Jun 14, 2010 19:11
Ok, whoever reads this needs to convince me to do this.
I'm promising myself NOT do do ANY work today. At all. No studying, no nothing. I don't really have a good reason. I'm scared shitless for the Chem exam.. but that's why I just don't want to do anything today. I just want to relax, and finish off the rest of these salt and vinegar chips, and watch anime, and things like that.
But am I relaxing by doing those things and stressing inside my mind about how I'm wasting time.. or am I relaxing by getting the work done?
I can't tell.
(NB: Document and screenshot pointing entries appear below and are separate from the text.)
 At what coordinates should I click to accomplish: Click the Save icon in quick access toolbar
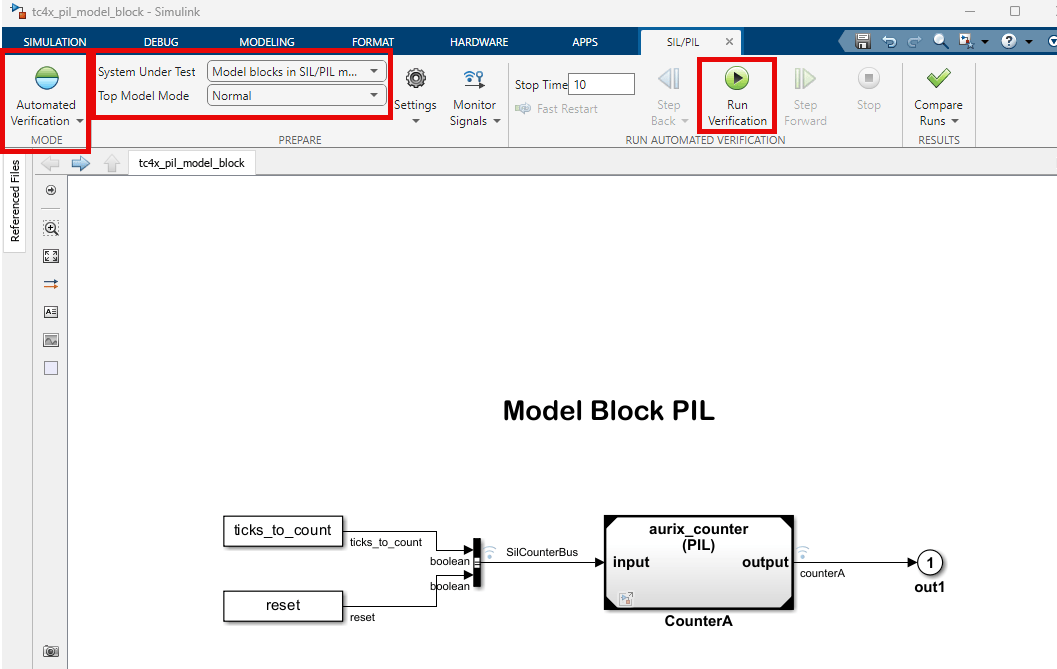click(863, 41)
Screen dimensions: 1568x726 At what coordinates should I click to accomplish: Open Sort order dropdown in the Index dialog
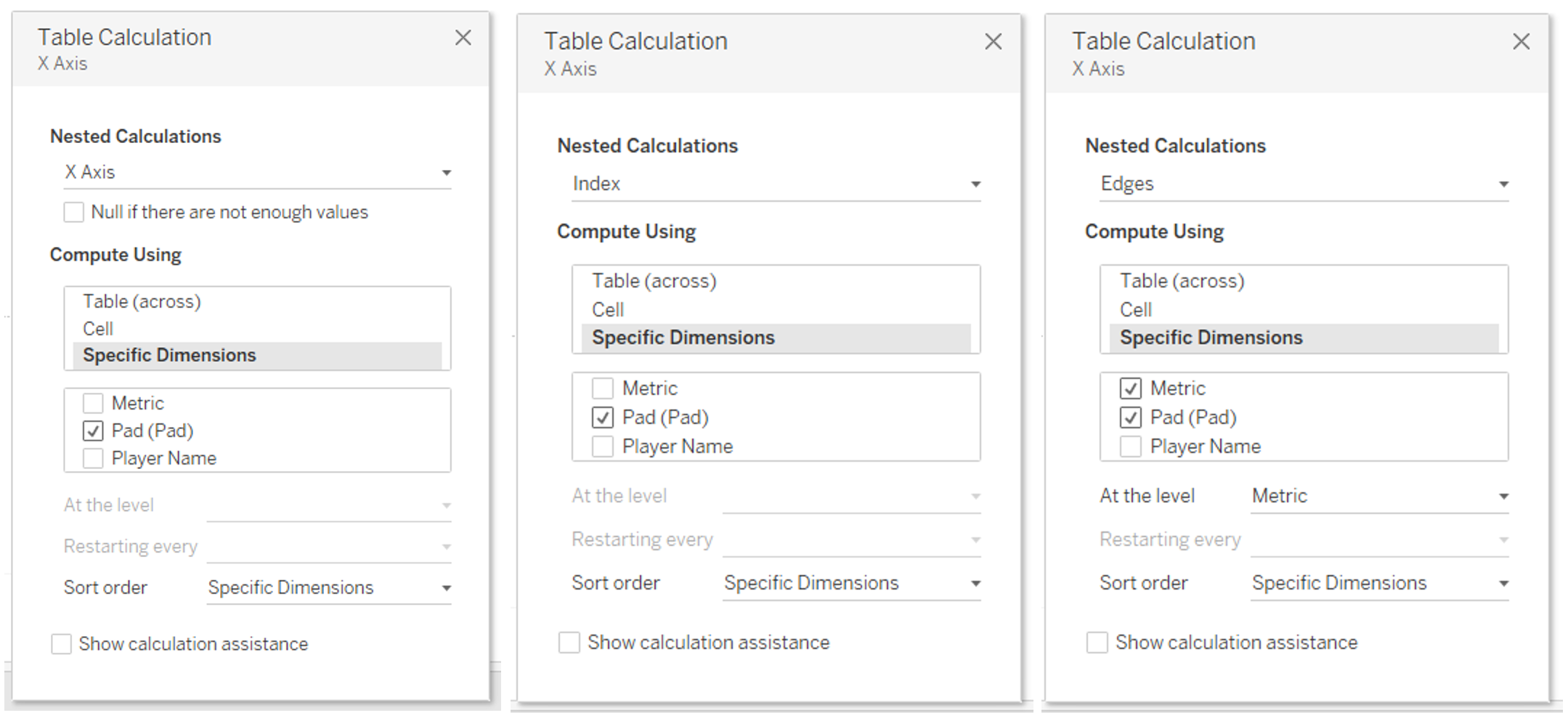pyautogui.click(x=851, y=584)
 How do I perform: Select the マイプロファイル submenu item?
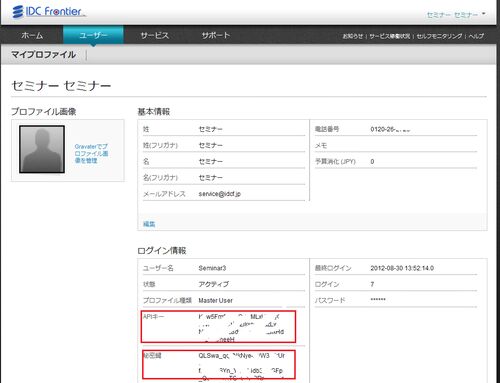(44, 54)
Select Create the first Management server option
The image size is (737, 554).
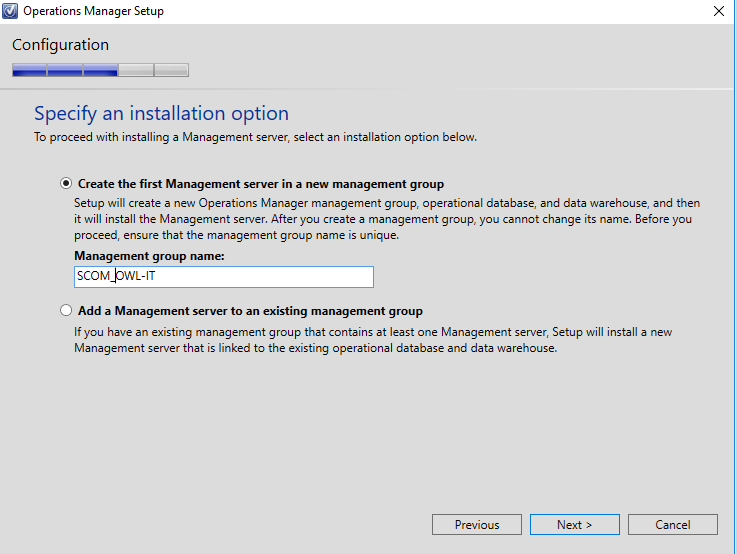66,183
I wish I could just turn off my conscience, just for a while.
And tonight, I'm definitely sleeping early. The minute I fall asleep, the guilt will be gone for the night.
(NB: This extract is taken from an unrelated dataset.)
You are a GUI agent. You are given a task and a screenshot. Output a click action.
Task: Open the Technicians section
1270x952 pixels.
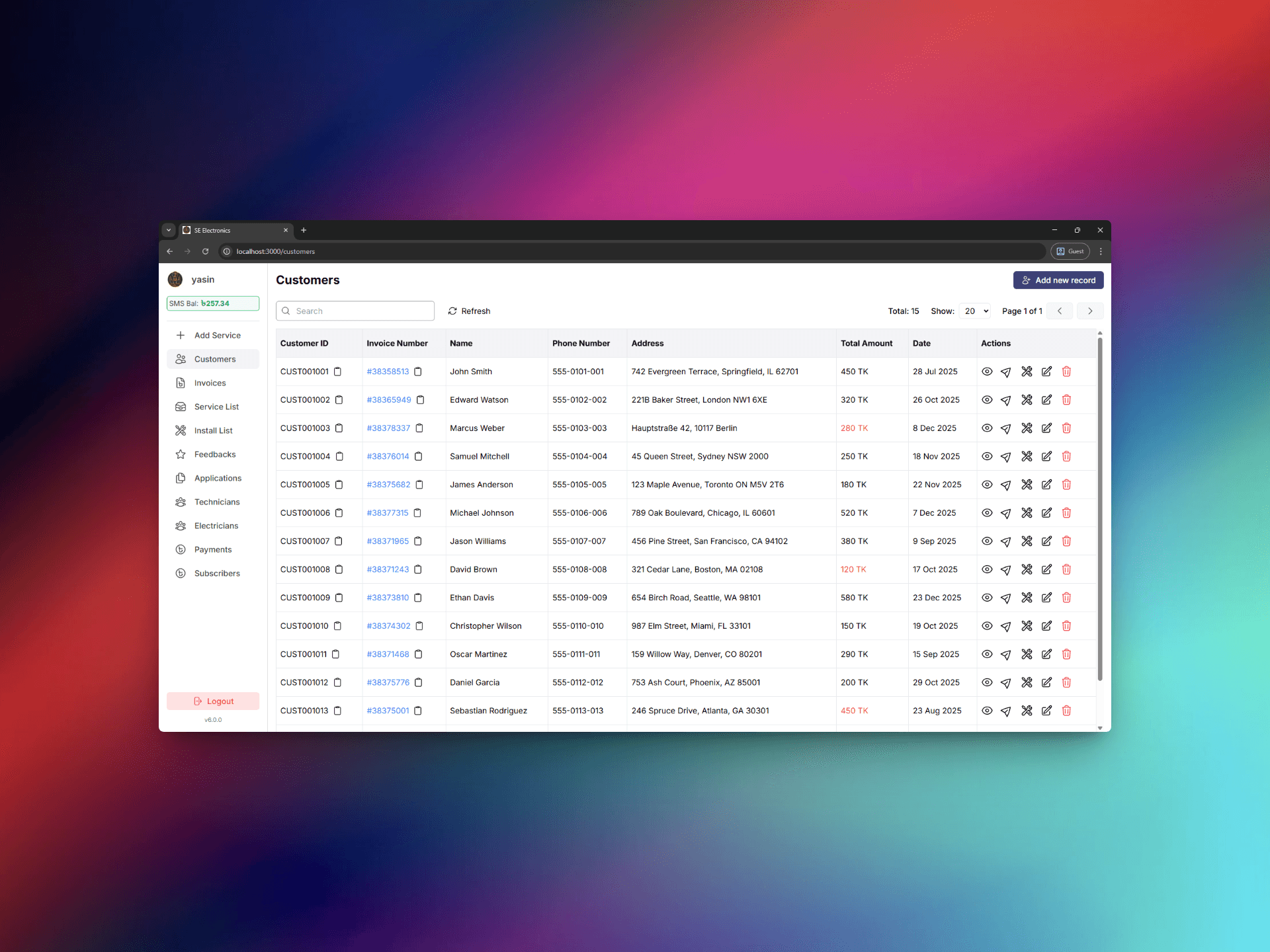(216, 502)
Ok. I am promising myself to rest. I'll feel more motivated to work after a day of rest, right?
Hmm, okay :) That's cool.
And one more thing to add to my list of things to do in Korea ... dye my hair pitch black, or a really nice deep brown. Every time I try to dye my hair brown, it's crappy. It looks artificial, FAKE, and DYED. I want that deeeeep brown hair colour. If I can't get that, then I just want my black hair back.
Hmm and maybe I'll start a drawing today too. I haven't drawn for a really long time. I should take out my drawing binder and stuff.